▸ About this exercise:
Copy every line of the data in which the word "window" occurs.
[[ Provided data, beginning ]]
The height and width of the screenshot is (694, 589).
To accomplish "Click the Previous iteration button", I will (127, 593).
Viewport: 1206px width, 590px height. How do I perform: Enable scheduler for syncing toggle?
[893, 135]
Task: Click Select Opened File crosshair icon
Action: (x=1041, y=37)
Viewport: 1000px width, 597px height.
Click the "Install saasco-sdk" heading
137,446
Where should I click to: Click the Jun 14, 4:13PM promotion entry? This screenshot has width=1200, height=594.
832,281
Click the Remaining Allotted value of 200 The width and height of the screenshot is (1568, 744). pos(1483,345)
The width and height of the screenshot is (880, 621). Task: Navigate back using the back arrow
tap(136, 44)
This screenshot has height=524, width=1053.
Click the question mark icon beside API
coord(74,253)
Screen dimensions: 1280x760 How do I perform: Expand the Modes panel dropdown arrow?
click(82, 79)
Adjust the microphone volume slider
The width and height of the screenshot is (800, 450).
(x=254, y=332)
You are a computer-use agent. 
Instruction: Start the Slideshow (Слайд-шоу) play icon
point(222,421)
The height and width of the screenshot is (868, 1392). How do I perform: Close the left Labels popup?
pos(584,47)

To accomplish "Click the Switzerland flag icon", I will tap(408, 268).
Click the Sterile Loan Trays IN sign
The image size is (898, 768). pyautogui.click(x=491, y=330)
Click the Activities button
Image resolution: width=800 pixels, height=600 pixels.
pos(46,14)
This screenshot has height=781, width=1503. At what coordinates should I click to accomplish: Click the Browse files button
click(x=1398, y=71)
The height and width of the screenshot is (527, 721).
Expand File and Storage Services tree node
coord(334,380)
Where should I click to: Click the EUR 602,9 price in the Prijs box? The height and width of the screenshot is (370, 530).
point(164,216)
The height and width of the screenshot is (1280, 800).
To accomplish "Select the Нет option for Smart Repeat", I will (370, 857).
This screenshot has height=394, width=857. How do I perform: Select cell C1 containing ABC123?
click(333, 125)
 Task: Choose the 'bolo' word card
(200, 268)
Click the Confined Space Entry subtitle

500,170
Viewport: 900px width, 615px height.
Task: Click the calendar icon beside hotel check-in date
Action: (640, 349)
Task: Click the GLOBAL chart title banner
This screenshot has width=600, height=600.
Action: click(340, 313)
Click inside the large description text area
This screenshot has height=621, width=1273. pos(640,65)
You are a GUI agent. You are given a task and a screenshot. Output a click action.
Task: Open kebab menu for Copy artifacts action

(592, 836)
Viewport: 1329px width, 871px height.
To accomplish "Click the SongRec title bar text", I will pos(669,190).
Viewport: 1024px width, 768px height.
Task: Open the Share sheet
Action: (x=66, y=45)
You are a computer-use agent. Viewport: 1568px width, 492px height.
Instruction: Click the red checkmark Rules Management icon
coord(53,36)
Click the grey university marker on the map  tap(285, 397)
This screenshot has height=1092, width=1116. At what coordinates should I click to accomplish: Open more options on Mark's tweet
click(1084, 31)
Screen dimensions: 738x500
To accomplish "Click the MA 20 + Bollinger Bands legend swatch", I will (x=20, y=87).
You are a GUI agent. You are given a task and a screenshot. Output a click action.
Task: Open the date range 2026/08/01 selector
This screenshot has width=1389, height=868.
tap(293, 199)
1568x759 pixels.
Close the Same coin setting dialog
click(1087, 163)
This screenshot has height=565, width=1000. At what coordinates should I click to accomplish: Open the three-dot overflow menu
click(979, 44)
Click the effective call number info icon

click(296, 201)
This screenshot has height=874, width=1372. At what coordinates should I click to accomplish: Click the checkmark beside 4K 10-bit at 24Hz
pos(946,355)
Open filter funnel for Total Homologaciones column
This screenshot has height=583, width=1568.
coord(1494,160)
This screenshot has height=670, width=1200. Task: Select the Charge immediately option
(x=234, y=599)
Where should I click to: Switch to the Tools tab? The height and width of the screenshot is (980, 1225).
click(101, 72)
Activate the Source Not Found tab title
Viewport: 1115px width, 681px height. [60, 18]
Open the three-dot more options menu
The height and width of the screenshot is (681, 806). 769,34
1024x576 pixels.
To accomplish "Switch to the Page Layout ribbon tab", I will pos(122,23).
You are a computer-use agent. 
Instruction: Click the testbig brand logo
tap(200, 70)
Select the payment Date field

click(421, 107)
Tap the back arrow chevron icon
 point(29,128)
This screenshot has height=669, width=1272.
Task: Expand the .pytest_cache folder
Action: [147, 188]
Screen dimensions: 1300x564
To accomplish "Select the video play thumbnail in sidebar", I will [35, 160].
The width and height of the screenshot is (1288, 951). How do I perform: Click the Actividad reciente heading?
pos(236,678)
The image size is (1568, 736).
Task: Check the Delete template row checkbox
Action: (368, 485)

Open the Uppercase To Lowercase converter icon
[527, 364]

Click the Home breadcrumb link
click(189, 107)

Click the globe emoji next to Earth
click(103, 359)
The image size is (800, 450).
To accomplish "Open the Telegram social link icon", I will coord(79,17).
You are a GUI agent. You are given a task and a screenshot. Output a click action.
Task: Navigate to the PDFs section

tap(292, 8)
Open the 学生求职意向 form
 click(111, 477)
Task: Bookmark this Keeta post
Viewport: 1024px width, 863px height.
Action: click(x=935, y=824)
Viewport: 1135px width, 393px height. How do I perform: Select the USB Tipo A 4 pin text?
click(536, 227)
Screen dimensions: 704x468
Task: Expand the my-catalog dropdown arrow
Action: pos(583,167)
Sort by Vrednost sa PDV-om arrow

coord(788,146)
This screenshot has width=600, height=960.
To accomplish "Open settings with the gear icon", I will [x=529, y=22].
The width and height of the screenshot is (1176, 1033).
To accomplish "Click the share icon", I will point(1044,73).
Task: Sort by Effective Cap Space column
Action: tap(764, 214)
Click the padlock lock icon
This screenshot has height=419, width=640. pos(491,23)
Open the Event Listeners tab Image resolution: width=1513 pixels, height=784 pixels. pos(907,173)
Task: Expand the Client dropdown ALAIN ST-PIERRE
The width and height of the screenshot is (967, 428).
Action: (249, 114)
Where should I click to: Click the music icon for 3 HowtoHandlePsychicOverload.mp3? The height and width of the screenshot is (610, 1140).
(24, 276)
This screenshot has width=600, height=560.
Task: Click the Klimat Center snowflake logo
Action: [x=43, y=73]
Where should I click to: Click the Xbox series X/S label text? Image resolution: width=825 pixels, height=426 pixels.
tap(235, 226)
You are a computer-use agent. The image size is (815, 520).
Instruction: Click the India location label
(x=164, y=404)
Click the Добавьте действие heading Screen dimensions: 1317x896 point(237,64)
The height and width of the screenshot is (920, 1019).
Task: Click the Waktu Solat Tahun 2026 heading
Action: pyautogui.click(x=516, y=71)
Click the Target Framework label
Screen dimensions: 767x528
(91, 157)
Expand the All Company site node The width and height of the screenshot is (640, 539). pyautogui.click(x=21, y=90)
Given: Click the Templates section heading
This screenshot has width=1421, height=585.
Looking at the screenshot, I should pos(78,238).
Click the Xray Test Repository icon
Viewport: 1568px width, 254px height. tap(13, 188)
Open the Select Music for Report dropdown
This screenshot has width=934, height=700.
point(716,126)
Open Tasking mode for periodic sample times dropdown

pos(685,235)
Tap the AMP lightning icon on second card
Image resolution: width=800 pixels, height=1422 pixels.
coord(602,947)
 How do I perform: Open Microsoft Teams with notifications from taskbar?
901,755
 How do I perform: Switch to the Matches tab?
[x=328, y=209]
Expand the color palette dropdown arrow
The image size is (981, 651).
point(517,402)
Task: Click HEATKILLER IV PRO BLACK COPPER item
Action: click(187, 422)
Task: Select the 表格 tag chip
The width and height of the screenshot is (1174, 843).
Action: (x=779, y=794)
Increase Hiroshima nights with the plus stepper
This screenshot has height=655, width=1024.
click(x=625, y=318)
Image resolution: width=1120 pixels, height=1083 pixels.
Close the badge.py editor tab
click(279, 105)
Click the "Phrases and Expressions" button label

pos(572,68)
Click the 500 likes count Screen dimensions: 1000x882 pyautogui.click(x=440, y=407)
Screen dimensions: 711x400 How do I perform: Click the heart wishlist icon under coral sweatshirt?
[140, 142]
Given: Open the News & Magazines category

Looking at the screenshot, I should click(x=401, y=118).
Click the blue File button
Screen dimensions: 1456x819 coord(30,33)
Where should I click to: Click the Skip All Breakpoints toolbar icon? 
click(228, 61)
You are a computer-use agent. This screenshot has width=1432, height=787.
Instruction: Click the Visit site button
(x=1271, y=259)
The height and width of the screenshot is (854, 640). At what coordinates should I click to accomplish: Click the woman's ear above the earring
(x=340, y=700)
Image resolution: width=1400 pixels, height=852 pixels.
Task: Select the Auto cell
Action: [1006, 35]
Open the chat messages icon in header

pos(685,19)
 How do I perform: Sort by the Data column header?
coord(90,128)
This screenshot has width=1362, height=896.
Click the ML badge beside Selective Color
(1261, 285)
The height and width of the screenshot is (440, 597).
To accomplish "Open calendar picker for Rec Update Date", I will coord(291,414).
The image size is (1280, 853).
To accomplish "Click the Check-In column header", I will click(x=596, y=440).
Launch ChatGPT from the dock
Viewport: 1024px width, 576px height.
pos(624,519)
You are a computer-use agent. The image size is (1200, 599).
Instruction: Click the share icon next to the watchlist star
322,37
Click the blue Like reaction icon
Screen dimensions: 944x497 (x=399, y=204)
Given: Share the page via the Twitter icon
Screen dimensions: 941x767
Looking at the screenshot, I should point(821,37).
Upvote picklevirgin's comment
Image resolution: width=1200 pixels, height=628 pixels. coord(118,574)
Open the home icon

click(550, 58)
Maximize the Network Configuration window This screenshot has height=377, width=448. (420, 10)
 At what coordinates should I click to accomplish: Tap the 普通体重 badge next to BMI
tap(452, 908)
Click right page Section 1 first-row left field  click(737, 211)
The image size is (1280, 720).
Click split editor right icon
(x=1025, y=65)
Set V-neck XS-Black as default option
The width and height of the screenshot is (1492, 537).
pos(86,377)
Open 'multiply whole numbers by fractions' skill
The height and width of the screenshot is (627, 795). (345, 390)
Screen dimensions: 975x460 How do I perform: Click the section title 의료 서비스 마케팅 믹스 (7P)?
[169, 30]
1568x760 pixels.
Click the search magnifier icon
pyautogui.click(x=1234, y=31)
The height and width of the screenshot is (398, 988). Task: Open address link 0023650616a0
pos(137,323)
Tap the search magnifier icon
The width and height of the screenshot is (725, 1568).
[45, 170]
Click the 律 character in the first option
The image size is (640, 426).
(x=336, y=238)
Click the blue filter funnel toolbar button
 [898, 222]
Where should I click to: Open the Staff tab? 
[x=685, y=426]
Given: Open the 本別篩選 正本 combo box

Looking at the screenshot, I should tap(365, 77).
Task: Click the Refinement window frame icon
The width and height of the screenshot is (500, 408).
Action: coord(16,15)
[[ Provided data, end ]]
▸ Written solution:
Maximize the Network Configuration window This screenshot has height=377, width=448. (420, 10)
Task: Click the Refinement window frame icon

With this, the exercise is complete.